Scientific classification
- Kingdom: Plantae
- Clade: Tracheophytes
- Clade: Angiosperms
- Clade: Eudicots
- Order: Dilleniales
- Family: Dilleniaceae
- Genus: Hibbertia
- Species: H. malleolacea
- Binomial name: Hibbertia malleolacea Toelken

= Hibbertia malleolacea =

- Genus: Hibbertia
- Species: malleolacea
- Authority: Toelken

Species of plant

Hibbertia malleolacea is a species of flowering plant in the family Dilleniaceae and is endemic to the northern parts of the Northern Territory.
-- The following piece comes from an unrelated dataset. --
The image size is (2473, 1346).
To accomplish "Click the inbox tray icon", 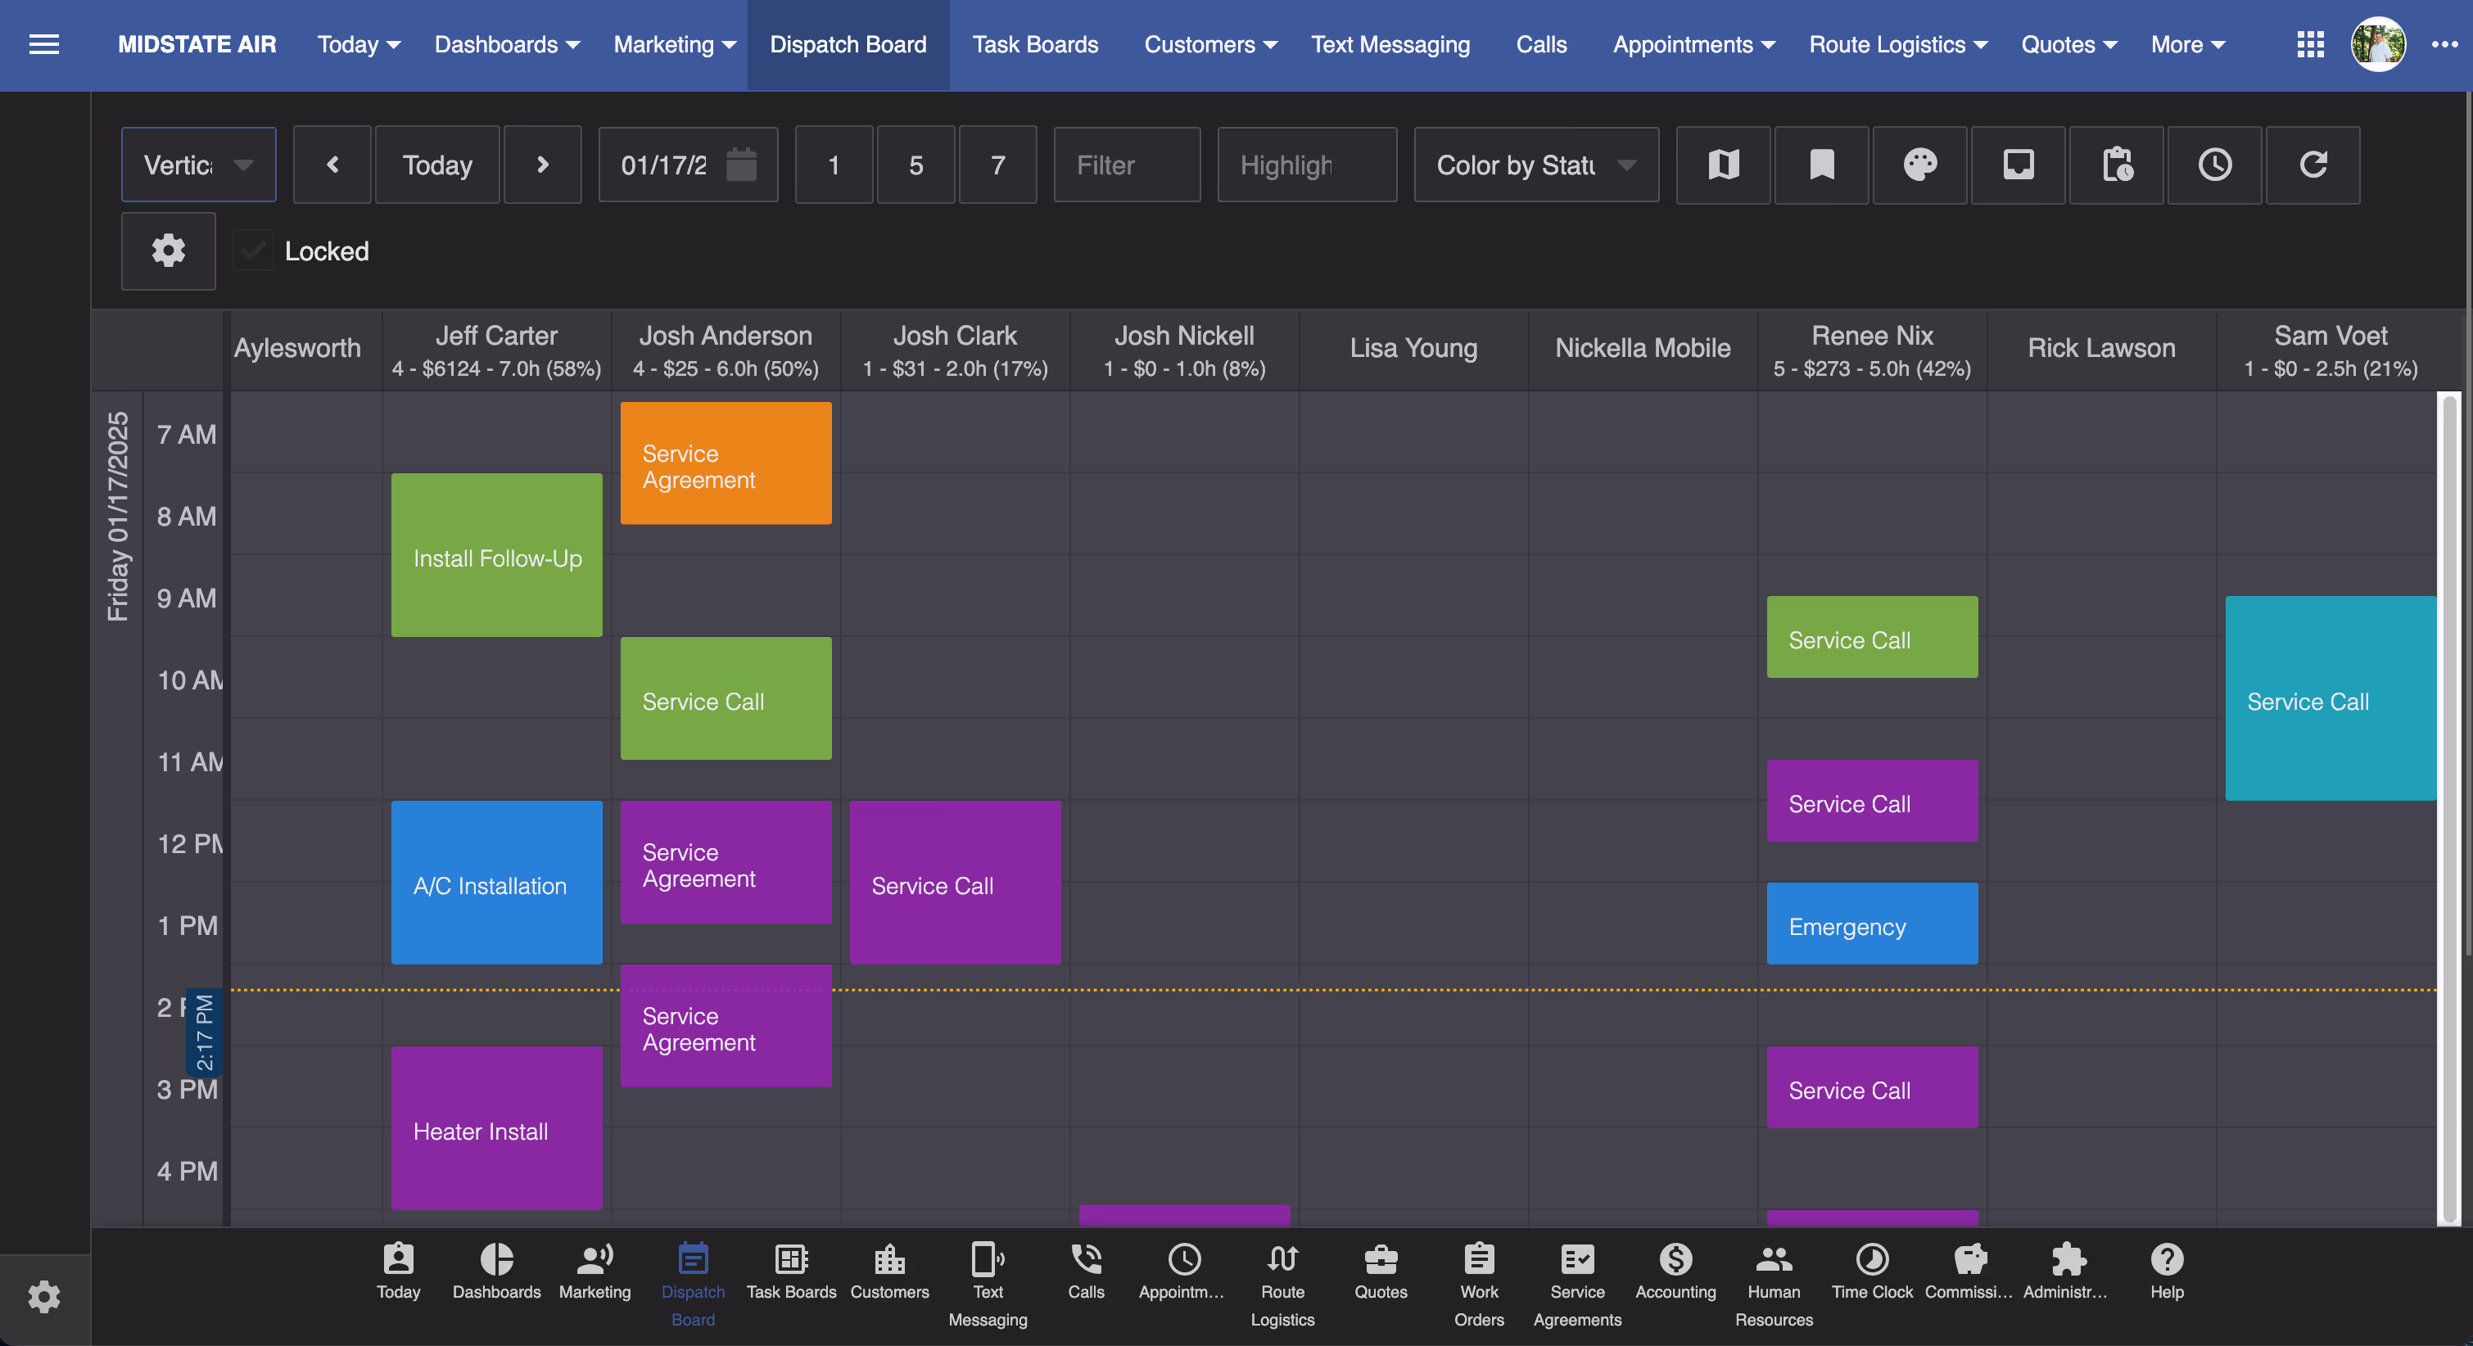I will tap(2018, 165).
It is a straggly shrub with hairy foliage, elliptic leaves, and yellow flowers arranged in leaf axils with 28 to 32 stamens arranged in bundles around three carpels.

==Description==
Hibbertia malleolacea is a straggly shrub with few branches and that typically grows to a height of up to 1 m high, the foliage covered with rosette-like hairs. The leaves are elliptic to lance-shaped with the narrower end towards the base, 10–20 mm long and 2–4.5 mm wide on a petiole 0.2–1.2 mm long. The flowers are arranged at the ends of branches on a thread-like peduncle 6–16 mm long, with linear to lance-shaped bracts 1.1–1.4 mm long. The five sepals are joined at the base, the two outer sepal lobes 2.4–2.9 mm long and the inner lobes 4.2–4.5 mm long. The five petals are broadly egg-shaped with the narrower end towards the base, yellow, 4.4–5.8 mm long and there are 28 to 32 stamens arranged in bundles around the three carpels, each carpel with two ovules. Flowering occurs from December to June.

==Taxonomy==
Hibbertia malleolacea was first formally described in 2010 by Hellmut R. Toelken in the Journal of the Adelaide Botanic Gardens from specimens collected near Jabiru in 1980. The specific epithet (malleolacea) means "like a mallet", referring to the shape of the peduncle.

==Distribution and habitat==
This hibbertia grows in sandstone crevices in heath on the Arnhem Land Plateau.

==Conservation status==
Hibbertia malleolacea is classified as of "least concern" under the Territory Parks and Wildlife Conservation Act 1976.